À la présente croisée des chemins de la civilisation, si souvent marquée par une division troublante de l’unité de la bonté, de la vérité et de la beauté et la difficulté conséquente à s’accorder sur les mêmes valeurs communes, tout effort en vue du progrès humain doit puiser son inspiration dans cet héritage vivant. L’Europe, dans la fidélité à ses racines chrétiennes, possède une vocation particulière à confirmer cette vision transcendante à travers ses initiatives pour servir le bien commun des personnes, des communautés et des nations. Il est particulièrement important que les jeunes européens soient encouragés par une formation qui respecte et nourrisse les capacités que Dieu leur a données de transcender les limites dans lesquelles on voudrait parfois les enfermer. Dans le sport, dans les arts et dans les études, les jeunes ont l’occasion d’exceller. N’est-il pas tout aussi vrai qu’en présence de grands idéaux, ceux-ci aspireront aussi à la vertu morale et à une vie de compassion et de bonté ? J’encourage chaleureusement les parents et les responsables de communauté qui attendent des autorités qu’elles promeuvent les valeurs qui intègrent les dimensions intellectuelle, humaine et spirituelle d’une éducation profonde digne des aspirations de notre jeunesse.

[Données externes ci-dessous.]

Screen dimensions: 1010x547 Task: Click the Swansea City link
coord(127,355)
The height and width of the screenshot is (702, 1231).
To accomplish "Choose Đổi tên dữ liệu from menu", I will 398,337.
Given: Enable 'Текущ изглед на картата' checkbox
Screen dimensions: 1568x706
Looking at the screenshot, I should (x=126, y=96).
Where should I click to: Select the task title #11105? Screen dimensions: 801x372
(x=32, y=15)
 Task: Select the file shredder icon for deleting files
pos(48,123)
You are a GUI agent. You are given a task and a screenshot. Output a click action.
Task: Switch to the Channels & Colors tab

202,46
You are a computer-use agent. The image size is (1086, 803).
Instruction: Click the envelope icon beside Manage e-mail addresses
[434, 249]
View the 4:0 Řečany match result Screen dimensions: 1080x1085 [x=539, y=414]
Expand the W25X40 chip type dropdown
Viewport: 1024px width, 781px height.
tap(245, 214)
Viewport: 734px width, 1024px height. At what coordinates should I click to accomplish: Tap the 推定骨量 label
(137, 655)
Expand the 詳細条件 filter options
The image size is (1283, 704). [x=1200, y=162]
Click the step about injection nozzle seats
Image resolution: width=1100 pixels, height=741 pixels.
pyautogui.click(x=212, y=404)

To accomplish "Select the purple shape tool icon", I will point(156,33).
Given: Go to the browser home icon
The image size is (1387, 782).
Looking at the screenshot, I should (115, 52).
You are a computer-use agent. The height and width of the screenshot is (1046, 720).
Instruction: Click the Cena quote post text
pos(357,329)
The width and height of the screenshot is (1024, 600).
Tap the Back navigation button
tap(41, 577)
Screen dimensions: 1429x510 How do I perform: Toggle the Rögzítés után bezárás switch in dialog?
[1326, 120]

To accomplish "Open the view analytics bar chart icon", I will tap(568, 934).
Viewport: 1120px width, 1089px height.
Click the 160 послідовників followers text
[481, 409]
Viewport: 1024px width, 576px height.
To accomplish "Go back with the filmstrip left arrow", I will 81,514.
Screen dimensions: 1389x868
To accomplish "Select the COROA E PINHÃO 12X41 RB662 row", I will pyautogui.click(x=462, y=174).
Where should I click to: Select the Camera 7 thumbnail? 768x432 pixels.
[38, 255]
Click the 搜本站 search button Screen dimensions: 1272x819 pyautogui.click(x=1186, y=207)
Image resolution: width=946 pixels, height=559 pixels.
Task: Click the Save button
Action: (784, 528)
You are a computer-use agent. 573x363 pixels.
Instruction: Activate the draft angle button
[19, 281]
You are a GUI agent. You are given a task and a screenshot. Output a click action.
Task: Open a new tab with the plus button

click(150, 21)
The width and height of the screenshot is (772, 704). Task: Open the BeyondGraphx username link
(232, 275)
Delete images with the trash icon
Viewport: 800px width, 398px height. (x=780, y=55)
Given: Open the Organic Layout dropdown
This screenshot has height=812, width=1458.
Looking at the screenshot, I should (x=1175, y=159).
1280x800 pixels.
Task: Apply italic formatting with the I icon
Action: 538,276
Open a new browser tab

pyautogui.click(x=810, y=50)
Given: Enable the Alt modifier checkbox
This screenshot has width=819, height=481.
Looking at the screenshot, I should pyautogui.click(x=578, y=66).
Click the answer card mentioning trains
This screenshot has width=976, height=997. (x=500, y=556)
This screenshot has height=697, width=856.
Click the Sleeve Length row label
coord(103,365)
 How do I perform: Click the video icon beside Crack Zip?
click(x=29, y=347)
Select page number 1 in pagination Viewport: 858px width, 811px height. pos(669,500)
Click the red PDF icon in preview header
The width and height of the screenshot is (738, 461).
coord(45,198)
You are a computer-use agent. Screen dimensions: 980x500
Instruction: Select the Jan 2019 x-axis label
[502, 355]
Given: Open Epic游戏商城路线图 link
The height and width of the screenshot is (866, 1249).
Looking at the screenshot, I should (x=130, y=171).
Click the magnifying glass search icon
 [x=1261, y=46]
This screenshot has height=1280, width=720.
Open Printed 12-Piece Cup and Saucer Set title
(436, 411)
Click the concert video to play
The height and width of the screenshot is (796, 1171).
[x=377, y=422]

« Veritas vincit ». Telle est la devise inscrite sur le drapeau du Président de la République tchèque : en définitive, la vérité l’emporte, non par la force, mais par la persuasion, par l’héroïque témoignage d’hommes et de femmes dont les principes sont fermes, par le dialogue sincère qui dépasse l’intérêt propre pour considérer les exigences du bien commun. La soif de vérité, de beauté et de bonté, enracinée en tout homme et en toute femme par le Créateur, est destinée à les réunir dans leur quête de la justice, de la liberté et de la paix. L’histoire a amplement montré que la vérité peut être trahie et manipulée au service d’idéologies fausses, de l’oppression et de l’injustice. Mais les défis auxquels l’humanité fait face ne nous appellent-ils pas à regarder au-delà de ces dangers ? En définitive, qu’y a-t-il de plus inhumain, et de plus destructeur, que le cynisme qui voudrait dénier la grandeur de notre quête de vérité, et le relativisme qui corrode les vraies valeurs qui inspire la construction d’un monde uni et fraternel ? Au contraire, nous devons reprendre confiance dans la noblesse et l’ampleur de l’esprit humain, dans ses capacités à atteindre la vérité, et laisser cette confiance nous guider dans le patient travail de la politique et de la diplomatie.
Mesdames et messieurs, avec ces sentiments, je vous offre mes vœux priants afin que votre service soit inspiré et soutenu par la lumière de cette vérité qui est un reflet de l’éternelle Sagesse du Dieu créateur. Sur vous et sur vos familles, j’invoque cordialement l’abondance des grâces divines.